_INFORMATION SHOWN_
• • •

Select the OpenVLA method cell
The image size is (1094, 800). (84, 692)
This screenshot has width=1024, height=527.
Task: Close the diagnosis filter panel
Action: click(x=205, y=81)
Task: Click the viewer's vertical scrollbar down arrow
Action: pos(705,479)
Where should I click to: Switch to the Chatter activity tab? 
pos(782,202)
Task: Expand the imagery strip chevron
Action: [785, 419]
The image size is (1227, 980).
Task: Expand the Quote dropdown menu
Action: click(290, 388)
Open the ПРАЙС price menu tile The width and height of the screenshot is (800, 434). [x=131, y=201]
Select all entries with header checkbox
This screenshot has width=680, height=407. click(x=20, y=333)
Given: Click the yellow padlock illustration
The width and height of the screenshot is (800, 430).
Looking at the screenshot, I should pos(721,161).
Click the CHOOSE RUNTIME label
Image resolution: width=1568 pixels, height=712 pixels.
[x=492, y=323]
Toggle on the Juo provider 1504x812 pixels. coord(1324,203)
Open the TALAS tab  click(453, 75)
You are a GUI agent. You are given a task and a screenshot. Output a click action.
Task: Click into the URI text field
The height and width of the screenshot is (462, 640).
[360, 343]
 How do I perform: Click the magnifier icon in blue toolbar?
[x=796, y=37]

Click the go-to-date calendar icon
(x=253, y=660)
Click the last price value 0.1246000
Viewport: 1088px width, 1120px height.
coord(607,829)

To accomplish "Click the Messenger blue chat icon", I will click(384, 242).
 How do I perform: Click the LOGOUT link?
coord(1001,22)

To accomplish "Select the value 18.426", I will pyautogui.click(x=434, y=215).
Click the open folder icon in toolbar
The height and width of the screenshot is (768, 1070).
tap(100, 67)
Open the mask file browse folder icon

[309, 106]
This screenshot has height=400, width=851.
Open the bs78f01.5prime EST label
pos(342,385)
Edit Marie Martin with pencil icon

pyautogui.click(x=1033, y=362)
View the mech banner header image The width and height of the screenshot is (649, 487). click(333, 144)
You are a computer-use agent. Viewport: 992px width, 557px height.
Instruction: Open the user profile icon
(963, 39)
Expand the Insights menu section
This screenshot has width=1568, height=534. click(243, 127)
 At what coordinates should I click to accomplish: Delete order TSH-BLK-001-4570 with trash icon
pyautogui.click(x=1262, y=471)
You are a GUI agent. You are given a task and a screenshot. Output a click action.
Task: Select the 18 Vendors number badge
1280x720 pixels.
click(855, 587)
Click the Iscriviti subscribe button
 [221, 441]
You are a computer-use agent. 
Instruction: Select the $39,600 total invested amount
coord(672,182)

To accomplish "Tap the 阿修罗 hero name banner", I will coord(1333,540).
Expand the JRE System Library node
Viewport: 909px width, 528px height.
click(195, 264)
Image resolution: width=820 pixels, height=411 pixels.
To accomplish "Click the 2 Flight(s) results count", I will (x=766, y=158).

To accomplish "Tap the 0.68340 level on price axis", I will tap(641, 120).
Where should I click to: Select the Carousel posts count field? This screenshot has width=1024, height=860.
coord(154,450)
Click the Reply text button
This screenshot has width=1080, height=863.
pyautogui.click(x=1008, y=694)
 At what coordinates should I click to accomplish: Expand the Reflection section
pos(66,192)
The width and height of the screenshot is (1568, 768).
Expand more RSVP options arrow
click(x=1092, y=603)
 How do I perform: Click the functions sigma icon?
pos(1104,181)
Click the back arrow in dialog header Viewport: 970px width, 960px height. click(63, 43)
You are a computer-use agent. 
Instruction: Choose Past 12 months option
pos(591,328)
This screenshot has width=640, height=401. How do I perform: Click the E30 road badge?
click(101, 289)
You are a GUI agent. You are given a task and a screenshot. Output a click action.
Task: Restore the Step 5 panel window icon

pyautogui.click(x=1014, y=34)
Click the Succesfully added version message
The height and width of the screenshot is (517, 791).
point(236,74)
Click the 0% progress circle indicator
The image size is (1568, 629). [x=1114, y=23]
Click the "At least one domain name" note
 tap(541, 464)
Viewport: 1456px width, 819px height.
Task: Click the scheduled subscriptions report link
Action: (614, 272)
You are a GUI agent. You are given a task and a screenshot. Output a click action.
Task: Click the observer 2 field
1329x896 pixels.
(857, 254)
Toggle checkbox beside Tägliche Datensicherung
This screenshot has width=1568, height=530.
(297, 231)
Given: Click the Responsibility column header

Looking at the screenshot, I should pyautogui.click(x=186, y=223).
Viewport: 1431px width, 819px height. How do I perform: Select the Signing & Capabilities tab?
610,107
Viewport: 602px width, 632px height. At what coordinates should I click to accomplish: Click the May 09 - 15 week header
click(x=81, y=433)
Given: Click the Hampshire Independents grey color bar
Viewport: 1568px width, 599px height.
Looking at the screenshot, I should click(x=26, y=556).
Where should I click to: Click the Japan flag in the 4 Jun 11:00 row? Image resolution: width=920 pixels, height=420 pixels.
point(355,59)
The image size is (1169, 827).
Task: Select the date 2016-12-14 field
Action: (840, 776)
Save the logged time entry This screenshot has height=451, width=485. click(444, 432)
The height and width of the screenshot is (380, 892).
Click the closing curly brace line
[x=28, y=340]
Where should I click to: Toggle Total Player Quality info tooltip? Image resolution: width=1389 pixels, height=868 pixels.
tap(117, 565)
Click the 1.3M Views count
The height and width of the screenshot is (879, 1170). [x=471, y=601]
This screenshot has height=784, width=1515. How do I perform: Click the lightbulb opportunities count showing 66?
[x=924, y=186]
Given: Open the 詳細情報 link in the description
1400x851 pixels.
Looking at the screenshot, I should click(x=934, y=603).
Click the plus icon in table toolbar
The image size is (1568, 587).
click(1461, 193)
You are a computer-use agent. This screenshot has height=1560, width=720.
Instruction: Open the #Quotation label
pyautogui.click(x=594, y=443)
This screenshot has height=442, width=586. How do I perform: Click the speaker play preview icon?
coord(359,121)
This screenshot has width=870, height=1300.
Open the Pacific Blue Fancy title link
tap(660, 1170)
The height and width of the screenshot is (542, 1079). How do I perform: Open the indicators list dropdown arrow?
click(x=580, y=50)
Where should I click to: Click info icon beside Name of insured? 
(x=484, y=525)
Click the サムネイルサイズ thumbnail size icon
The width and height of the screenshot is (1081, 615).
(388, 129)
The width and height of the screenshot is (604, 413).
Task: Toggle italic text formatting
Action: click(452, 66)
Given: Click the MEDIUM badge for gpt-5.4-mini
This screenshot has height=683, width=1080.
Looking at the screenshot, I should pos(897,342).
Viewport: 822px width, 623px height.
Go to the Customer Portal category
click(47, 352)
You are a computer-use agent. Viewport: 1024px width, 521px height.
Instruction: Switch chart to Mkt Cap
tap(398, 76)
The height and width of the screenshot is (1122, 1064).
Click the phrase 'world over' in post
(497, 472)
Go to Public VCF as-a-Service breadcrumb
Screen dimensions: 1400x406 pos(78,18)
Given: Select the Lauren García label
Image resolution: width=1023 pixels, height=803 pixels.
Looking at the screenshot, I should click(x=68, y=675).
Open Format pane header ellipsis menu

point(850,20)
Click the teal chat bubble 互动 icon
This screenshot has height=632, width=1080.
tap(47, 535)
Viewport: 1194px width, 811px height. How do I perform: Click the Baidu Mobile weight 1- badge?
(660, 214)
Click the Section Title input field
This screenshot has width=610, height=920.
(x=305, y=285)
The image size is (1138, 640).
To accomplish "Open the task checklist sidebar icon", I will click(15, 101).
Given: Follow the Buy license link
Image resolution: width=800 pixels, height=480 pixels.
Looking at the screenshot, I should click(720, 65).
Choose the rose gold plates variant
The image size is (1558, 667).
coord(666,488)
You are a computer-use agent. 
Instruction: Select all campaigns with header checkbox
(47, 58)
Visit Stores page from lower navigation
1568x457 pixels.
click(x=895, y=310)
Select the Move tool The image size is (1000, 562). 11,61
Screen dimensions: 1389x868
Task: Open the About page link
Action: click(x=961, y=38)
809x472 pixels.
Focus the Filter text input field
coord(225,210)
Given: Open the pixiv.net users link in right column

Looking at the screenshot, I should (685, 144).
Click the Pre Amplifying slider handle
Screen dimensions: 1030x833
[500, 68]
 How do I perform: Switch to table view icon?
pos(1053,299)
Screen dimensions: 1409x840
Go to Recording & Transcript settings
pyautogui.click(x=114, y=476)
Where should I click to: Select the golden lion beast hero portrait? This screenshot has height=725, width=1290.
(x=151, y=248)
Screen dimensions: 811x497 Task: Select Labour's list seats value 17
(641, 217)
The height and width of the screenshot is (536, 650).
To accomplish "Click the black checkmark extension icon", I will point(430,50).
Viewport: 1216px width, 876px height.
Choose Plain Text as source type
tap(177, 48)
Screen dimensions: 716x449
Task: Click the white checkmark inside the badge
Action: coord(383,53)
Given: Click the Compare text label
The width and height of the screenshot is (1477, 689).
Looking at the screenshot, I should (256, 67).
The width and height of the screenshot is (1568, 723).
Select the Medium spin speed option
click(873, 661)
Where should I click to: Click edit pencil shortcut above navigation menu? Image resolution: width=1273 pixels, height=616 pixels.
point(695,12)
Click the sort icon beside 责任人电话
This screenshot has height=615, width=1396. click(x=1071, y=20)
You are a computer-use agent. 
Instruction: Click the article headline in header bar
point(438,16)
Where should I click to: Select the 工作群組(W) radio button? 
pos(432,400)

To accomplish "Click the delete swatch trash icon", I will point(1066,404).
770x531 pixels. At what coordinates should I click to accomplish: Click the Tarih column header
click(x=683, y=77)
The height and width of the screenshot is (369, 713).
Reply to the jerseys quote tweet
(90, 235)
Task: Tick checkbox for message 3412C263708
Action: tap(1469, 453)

• • •

_YOUR INSTRUCTIONS_
Taking the material above, extract exactly and only the lines from the line with "809x472 pixels." to the line with "Screen dimensions: 1409x840", inclusive of both.

_TASK RESULT_
809x472 pixels.
Focus the Filter text input field
coord(225,210)
Given: Open the pixiv.net users link in right column

Looking at the screenshot, I should (685, 144).
Click the Pre Amplifying slider handle
Screen dimensions: 1030x833
[500, 68]
 How do I perform: Switch to table view icon?
pos(1053,299)
Screen dimensions: 1409x840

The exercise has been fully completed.